Very basic question to ask you .,

What size starter you are refering to this ?

IIRC you dont need very big control transfomer but before I can sling out the correct size I need to know the starter size and most case useally 300 Va size depending on starter size.


----------



## FH1982 (Sep 14, 2016)

the starter is labeled:

Siemens Cat. No. 14BS+32A* 
Series C
Size 00
Max Amps 9
600 VAC
Max HP @460/575 VAC = 2 HP


----------



## frenchelectrican (Mar 15, 2007)

FH1982 said:


> the starter is labeled:
> 
> Siemens Cat. No. 14BS+32A*
> Series C
> ...


Bingo .,,

75 or 100 Va will do it very nice I know the 50 va can get by but I suggest stay with common 75 va control transfomer and add a fuse on primary side on it.,

You should have room in that encloseure., the control transformer is not very big at all


----------



## FH1982 (Sep 14, 2016)

frenchelectrican said:


> Bingo .,,
> 
> 75 or 100 Va will do it very nice I know the 50 va can get by but I suggest stay with common 75 va control transfomer and add a fuse on primary side on it.,



Thank you. :thumbsup:


----------



## JRaef (Mar 23, 2009)

70VA would be a little overkill if it is an actual Machine Tool Transformer (Control Power Transformer). A Size 00 Furnas (now Siemens) starter requires a 45 or 50VA CPT. Over sizing without an additional load can lead to high voltage on the coil, which was not good for those old Furnas coil designs.


----------



## frenchelectrican (Mar 15, 2007)

JRaef said:


> 70VA would be a little overkill if it is an actual Machine Tool Transformer (Control Power Transformer). A Size 00 Furnas (now Siemens) starter requires a 45 or 50VA CPT. Over sizing without an additional load can lead to high voltage on the coil, which was not good for those old Furnas coil designs.


Thanks for the heads up on that .,,

I have ran into some cpt with multi taps so I can able dail down the voltage down a little on short runs but very long runs just notch it up a little.


----------



## FH1982 (Sep 14, 2016)

JRaef said:


> 70VA would be a little overkill if it is an actual Machine Tool Transformer (Control Power Transformer). A Size 00 Furnas (now Siemens) starter requires a 45 or 50VA CPT. Over sizing without an additional load can lead to high voltage on the coil, which was not good for those old Furnas coil designs.


So you are saying that a 50VA transformer would be sufficient for the 120 VAC motor starter coil along with the start/stop buttons and emergency stop?


----------



## micromind (Aug 11, 2007)

There's a serious difference between a normal power transformer and a control power transformer. 

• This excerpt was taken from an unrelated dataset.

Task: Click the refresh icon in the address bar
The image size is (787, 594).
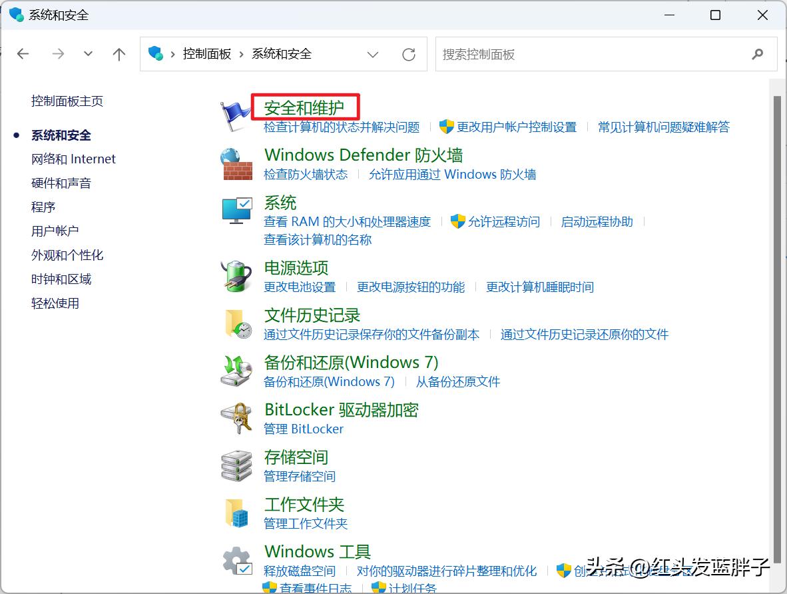Action: (408, 55)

If you compare the two, you'll note that the CPT has way more iron and is thus heavier. This is because it is designed to handle the large inrush of current that a coil takes. The impedance of a CPT is much less than a power transformer so there's less voltage drop during a momentary overload.


----------



## micromind (Aug 11, 2007)

FH1982 said:


> So you are saying that a 50VA transformer would be sufficient for the 120 VAC motor starter coil along with the start/stop buttons and emergency stop?


For a size 00 starter it almost certainly will.


----------



## frenchelectrican (Mar 15, 2007)

FH1982 said:


> So you are saying that a 50VA transformer would be sufficient for the 120 VAC motor starter coil along with the start/stop buttons and emergency stop?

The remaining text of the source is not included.